UNESCO World Heritage Site
- Official name: Myeonghwal Mountain Fortress
- Criteria: Cultural: (ii), (iii)
- Part of: Gyeongju Historic Areas
- Reference no.: 976

Historic Sites of South Korea
- Designated: 1963-01-21
- Reference no.: 47

= Myeonghwalseong =

Former fortress in Gyeongju, South Korea

Myeonghwalseong or Myeonghwalsanseong was a Silla-era Korean fortress on the mountain Myeonghwalsan in what is now Gyeongju, South Korea. On January 21, 1963, it was made Historic Site of South Korea No. 47. It is part of the UNESCO World Heritage Site entitled Gyeongju Historic Areas, as part of the Sanseong Fortress Belt.

It is not known with certainty when the fortress was first constructed. There is a record in the Samguk sagi of the fortress being attacked in 405 AD (Korean calendar).

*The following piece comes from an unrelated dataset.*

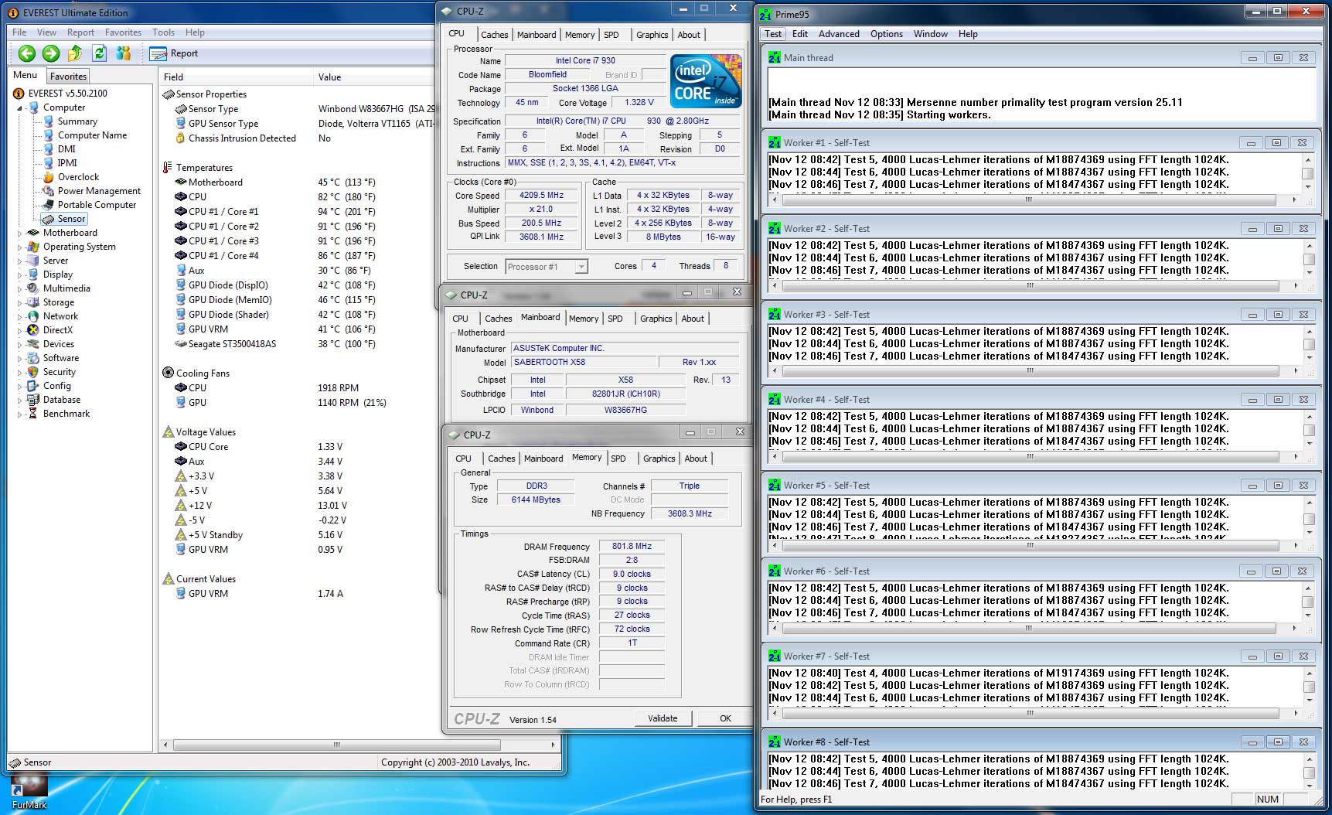Screen dimensions: 1332x815
Task: Open the Advanced menu in Prime95
Action: click(838, 34)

It was attacked by Japanese invaders in 431. It was repaired in 473, and King Jabi moved into it in 475. There are records of it being rebuilt in 551, 554, and 593. It was likely abandoned after 647, after it was captured by Bidam's rebels. There are no known signs of activity at this site that date to after the 7th century.

Currently, the fortress is mostly in ruins. Archaeological digs have identified six sites where buildings likely once stood. A survey on the site was performed in 1998. From 2012 to 2014, another survey was conducted, which found further evidence that the fortress was reconstructed a number of times.